At the bootstrap phase 203, the computing system 201 may use test data subset 204, at operation 210, to train the bias-cleared model 218, which may be similar to the bias-cleared model 108 of FIG. 1 . The computing system 201 may train the bias-cleared model 218, for example, using a SGD method as described herein. In some examples, the operation 210 may generate more than one candidate bias-cleared model. The candidate bias-cleared models, including properties thereof, may be provided to a user, such as the user 132 of FIG. 1 . The user may select the best model according to fairness constraints at operation 212. In some examples, the operation 212 may include executing the various candidate fair models using subset 208 of the test data set 202.
At the training phase 205, the computing system 201 may utilize the bias-cleared model 218 and a differential privacy model 214 to execute various training epochs for the bias-cleared private model 220 at operation 216, as described herein. For example, the training phase 205 may utilize test data subset 206. Test data subset 206 may be provided as input to the bias-cleared model 218 and to the bias-cleared private model 220 in one or more batches for each training epoch. An explainer model, such as the explainer model 116, may be used to generate explanation data for the bias-cleared model 218 and for the bias-cleared private model 220 in each training epoch. An explanation loss may be determined for each epoch. The explanation loss, a utility loss, and noise generated by the differential privacy model 214 may be used to update the bias-cleared private model 220 at each epoch, for example, by modifying one or more weights of the bias-cleared private model 220.
FIG. 3 is a flowchart showing one example of a process flow 300 that may be executed in the environment 100 of FIG. 1 to generate the bias-cleared private model. The process flow 300 may be executed by a computing system, such as the computing system 101 of FIG. 1 and/or the computing system 201 of FIG. 2 . At operation 302, the computing system may train a bias-cleared model. The bias-cleared model may be trained according to one or more fairness constraints, as described herein. At operation 304, the computing system may generate bias-cleared model explanation data describing one or more explanations of the bias-cleared model. The bias-cleared model explanation data may be generated using an explainer model, for example, as described herein. At operation 306, the computing system may train the bias-cleared private model using bias-cleared model explanations and random data generated by the differential privacy system 126.

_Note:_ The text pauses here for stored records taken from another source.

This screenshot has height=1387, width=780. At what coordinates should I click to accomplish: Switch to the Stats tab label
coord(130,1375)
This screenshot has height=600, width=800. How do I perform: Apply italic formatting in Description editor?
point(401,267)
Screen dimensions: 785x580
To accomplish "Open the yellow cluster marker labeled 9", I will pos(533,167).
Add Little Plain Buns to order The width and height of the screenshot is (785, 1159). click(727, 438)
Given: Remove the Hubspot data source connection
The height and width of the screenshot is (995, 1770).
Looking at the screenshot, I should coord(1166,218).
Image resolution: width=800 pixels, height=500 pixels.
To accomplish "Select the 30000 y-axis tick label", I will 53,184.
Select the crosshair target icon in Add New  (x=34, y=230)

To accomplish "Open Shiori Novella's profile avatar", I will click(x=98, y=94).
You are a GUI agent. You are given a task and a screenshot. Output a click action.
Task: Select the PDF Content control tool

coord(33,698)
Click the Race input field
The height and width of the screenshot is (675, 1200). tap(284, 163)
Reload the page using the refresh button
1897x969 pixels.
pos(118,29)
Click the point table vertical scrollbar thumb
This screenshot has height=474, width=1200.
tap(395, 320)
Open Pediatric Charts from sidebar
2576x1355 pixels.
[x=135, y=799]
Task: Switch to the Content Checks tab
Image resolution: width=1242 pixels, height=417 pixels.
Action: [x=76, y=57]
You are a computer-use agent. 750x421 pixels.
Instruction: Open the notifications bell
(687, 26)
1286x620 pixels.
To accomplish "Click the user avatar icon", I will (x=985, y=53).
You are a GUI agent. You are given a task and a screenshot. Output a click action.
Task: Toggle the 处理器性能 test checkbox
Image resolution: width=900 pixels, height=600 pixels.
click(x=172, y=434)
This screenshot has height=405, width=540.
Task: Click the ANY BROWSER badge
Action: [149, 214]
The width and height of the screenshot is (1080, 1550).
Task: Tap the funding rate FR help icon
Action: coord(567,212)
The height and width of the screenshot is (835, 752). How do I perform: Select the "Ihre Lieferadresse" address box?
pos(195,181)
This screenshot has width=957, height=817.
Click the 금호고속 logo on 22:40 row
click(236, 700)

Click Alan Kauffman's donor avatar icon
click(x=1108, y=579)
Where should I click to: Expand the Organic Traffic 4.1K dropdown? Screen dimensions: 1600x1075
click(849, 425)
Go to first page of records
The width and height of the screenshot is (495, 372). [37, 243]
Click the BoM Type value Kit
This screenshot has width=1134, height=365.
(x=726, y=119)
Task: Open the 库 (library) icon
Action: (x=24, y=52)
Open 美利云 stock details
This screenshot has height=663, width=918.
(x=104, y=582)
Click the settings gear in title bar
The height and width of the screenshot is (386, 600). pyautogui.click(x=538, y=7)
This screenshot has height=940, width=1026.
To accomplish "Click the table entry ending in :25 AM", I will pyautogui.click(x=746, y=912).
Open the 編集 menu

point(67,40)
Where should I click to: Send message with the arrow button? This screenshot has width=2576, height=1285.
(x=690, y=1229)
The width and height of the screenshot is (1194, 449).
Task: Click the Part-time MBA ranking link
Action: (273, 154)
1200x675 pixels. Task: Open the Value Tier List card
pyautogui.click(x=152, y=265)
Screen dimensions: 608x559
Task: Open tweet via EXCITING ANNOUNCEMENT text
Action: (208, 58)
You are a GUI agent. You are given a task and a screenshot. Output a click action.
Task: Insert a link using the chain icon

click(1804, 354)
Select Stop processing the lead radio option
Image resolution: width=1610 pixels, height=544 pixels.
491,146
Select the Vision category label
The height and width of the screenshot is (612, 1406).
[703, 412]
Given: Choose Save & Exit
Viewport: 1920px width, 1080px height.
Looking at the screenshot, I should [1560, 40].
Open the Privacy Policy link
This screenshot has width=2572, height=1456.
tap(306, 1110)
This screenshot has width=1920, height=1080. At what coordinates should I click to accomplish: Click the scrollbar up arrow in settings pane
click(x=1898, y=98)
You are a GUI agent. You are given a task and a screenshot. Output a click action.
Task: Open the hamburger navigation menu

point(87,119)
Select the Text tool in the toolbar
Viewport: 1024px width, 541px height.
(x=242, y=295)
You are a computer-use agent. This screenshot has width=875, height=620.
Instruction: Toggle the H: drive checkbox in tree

In FIG. 3 , the operation 302 may correspond to the bootstrap phase 102, 203 described with respect FIGS. 1 and 2 . The operation 306 may correspond to the training phase 104, 205 described with respect to FIGS. 1 and 2 . The generating of the bias-cleared model explanations at operation 304 may be a part of the bootstrap phase and/or part of the training phase. In some examples, the explainer model may generate the bias-cleared model explanations based on a response of the bias-cleared model to training data and/or test data. During execution of the operation 306, the computing system may access the bias-cleared model explanations and utilize them, as described herein. In other examples, the explainer model may generate bias-cleared model explanations during the respective epochs of the training phase, for example, as described with respect to ALGORITHM 2 and FIG. 2 . Also, in some examples the model explanations can be based on the same training data used to train the bias-cleared private model.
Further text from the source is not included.